Ahmad ha traído la luz a la cueva. Charlie tampoco está dentro, en este lugar mugriento, ni tampoco los dos expertos, el técnico y su joven ayudante. Los bancos de trabajo y los tableros de clavijas están justo donde Ahmad recordaba. La basura y los montones de recambios desechados de la ocasión anterior parecen haberse reducido. Alguien ha limpiado el garaje, lo ha ordenado con alguna finalidad. Reina el mismo silencio que en una tumba tras su último saqueo. El tráfico del callejón arroja en la cueva peligrosos destellos de luz reflejada; distraídamente, algunos transeúntes miran dentro. No hay nadie, pero el camión sí está: el GMC 3500 cuadrangular con su rótulo poco profesional de PERSIANAS AUTOMÁTICAS.
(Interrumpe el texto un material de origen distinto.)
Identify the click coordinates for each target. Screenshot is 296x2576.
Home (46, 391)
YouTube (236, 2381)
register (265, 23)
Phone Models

Ahmad abre con cautela la puerta del conductor y comprueba que la caja color gris militar sigue en su sitio, entre los dos asientos, fijada con cinta aislante a la caja de leche. La llave de contacto cuelga del salpicadero, invitando a cualquier intruso a usarla. Los dos gruesos cables aislados todavía salen del detonador y desaparecen en el remolque. La portezuela que lo comunica con la cabina, por la que un adulto sólo podría pasar agachado, está abierta unos diez centímetros, y tras ella los cables se tensan más. Por la abertura, Ahmad huele la mezcla de nitrato amónico del fertilizante con nitrometano de combustible para coches de carreras. Puede ver los tambores de plástico, fantasmagóricamente blancos; tienen una altura que a él le llegaría a la cintura, cada uno contiene ciento sesenta kilos de mezcla explosiva. El plástico blanco y lustroso de los recipientes tiene el brillo de alguna especie de piel. Unos cables amarillos, empalmados entre sí, se desovillan hasta conectarse a los detonadores, potenciados con polvo de aluminio y pentrita, que quedan engastados al fondo de cada tambor. Los veinticinco barriles -los puede contar pese a la penumbra- están dispuestos en un cuadrado de cinco por cinco, esmeradamente unidos con dos vueltas de cuerda para tender la ropa y bien afianzados, para protegerlos de posibles corrimientos, mediante unas ensambladuras que los sujetan a los fiadores y a los barrotes de la estructura del remolque. El conjunto constituye una obra de arte moderno, expeditiva y críptica. Ahmad se acuerda del técnico chaparro, de los finos y gráciles movimientos de sus manos manchadas de aceite, y se lo imagina sonriendo, la dentadura incompleta, con el orgullo inocente de un obrero. Todos ellos, los que participan en este proyecto, son partes de una bella máquina, encajados los unos con los otros. Los demás han desaparecido pero queda Ahmad, quien colocará la última pieza en su lugar.